**Your objective**
Each line below must be set down exactly as it stands.

**Information shown**
=== Begin Enclosure ===
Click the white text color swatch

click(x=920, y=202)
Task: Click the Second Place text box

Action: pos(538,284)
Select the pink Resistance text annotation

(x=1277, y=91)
=== End Enclosure ===
**Solution for this problem**
Click the white text color swatch

click(x=920, y=202)
Task: Click the Second Place text box

Action: pos(538,284)
Select the pink Resistance text annotation

(x=1277, y=91)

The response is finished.